I got a lot of scores that said common to the US or Midwest which is incredibly accurate. I'm from Indiana. No huge accents in our speech and phrases common to the US. We're just average!
I am 42% Yankee, which I don't understand because practically all my answers said they were common to the Great Lakes Region or North East. I am as northern (Midwestern) as they come. I have never heard of drive thru liquor stores, and those bugs are called "roly poly bugs" here in Michigan, but that answer said that only southerners call them that. Oh well. Neat quiz, though.
That's ridiculous--I'm from Boston. Some of the answers said "southern" when they were SO northeast! For instance, that pajama question. I say the second syllable to rhyme with "father," which they said is southern. Actually, that's very Boston. Hmmmm.....
I know when we were in Massachusettes that I asked if they had diet pop and the waitress was really rude. She laughed so hard and said she had never heard it called that. If there had been any place else open that night I would have gone somewhere else. Felt like crawing in a crack.
Granny, don't feel bad when I was in Rhode Island, I asked for Pop and the waitress just looked at me. Not knowing what I did wrong, my brother came over and said she wants a soda. I felt like I was about 2.
I have to agree with the pop group as well. I still say it's better than the south (specifically Atlanta and Chattanooga) where it's all coke. Atlanta is the home of coke and Chattanooga is the home of the coca cola bottling company.

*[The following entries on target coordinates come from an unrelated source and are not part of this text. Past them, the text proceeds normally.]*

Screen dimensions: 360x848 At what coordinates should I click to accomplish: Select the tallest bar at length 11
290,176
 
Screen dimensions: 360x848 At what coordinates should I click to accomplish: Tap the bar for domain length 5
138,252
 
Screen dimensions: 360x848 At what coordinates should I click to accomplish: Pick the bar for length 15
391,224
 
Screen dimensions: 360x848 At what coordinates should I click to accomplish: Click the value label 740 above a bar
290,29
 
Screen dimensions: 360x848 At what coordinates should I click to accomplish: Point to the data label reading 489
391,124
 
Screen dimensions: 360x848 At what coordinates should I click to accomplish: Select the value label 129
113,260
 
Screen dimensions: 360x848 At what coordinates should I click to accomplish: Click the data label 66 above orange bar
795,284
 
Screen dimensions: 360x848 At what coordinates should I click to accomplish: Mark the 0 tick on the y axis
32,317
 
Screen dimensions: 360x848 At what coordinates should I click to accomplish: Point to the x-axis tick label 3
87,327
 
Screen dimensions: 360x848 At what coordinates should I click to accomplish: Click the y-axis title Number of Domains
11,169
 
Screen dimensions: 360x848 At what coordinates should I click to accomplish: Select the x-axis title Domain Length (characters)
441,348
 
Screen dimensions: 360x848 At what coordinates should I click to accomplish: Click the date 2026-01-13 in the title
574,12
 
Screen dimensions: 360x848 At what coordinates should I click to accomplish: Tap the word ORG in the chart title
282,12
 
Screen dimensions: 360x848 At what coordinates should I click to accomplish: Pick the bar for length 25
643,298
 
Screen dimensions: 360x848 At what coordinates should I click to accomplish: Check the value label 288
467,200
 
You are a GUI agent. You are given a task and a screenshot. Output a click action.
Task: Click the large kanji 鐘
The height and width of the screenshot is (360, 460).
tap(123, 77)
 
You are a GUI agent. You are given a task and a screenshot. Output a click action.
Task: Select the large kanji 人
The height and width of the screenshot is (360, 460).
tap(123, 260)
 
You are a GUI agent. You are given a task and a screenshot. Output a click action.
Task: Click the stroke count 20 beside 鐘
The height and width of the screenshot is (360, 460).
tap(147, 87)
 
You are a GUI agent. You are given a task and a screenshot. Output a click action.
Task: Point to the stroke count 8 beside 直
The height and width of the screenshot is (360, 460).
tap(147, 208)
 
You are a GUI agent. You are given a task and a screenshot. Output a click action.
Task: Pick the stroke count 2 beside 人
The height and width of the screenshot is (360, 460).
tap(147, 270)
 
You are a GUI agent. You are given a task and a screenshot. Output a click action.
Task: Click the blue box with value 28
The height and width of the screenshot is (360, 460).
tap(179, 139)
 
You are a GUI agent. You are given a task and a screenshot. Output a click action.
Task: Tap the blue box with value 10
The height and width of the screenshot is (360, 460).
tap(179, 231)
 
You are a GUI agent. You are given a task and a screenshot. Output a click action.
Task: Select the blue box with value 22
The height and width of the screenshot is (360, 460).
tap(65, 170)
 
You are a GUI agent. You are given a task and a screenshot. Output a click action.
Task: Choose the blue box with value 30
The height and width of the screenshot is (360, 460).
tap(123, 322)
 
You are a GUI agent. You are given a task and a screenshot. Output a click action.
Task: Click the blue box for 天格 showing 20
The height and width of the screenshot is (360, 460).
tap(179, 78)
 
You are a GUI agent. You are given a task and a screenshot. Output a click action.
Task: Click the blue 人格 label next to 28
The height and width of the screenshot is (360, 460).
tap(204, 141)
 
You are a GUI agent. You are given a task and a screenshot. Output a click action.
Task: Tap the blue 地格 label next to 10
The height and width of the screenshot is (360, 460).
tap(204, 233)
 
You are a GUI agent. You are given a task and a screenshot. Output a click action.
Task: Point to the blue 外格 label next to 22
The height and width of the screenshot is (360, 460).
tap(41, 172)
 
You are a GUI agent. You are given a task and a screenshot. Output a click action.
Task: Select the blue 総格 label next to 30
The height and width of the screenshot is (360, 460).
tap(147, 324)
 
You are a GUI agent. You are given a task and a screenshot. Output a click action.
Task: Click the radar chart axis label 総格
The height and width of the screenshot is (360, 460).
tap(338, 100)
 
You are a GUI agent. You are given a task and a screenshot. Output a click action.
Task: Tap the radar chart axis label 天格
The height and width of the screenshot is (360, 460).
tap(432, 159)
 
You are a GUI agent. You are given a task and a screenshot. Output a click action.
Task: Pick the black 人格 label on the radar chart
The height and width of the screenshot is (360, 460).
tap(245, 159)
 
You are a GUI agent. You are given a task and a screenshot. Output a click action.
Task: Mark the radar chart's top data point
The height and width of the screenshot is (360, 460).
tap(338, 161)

The first time I went into a restaurant and asked for diet coke, the cashier asked what kind. I'm afraid I treated her like an idiot because I started talking slower and said again "diet coke". I finally realized she meant what type of pop when she mentioned grape and orange. It's not all coke people. Coke is a brand not a generic term for the type of drink.
I came out 63% Southern and I've never been south of Washington DC.
I did live in south-central Pennsylvania near the Maryland border as a child. There a soft drink was pop. When I moved back to eastern Pennsylvania, it was soda. I've never heard 'pop' since.